-- Supplied information follows --
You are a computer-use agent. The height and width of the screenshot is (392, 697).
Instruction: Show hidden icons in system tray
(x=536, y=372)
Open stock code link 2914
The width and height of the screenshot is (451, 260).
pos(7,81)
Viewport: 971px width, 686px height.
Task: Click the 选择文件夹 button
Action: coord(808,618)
-- Supplied information concluded --
• _What is expected_
Repeat the data in full, matching each line exactly.

• _Exercise result_
You are a computer-use agent. The height and width of the screenshot is (392, 697).
Instruction: Show hidden icons in system tray
(x=536, y=372)
Open stock code link 2914
The width and height of the screenshot is (451, 260).
pos(7,81)
Viewport: 971px width, 686px height.
Task: Click the 选择文件夹 button
Action: coord(808,618)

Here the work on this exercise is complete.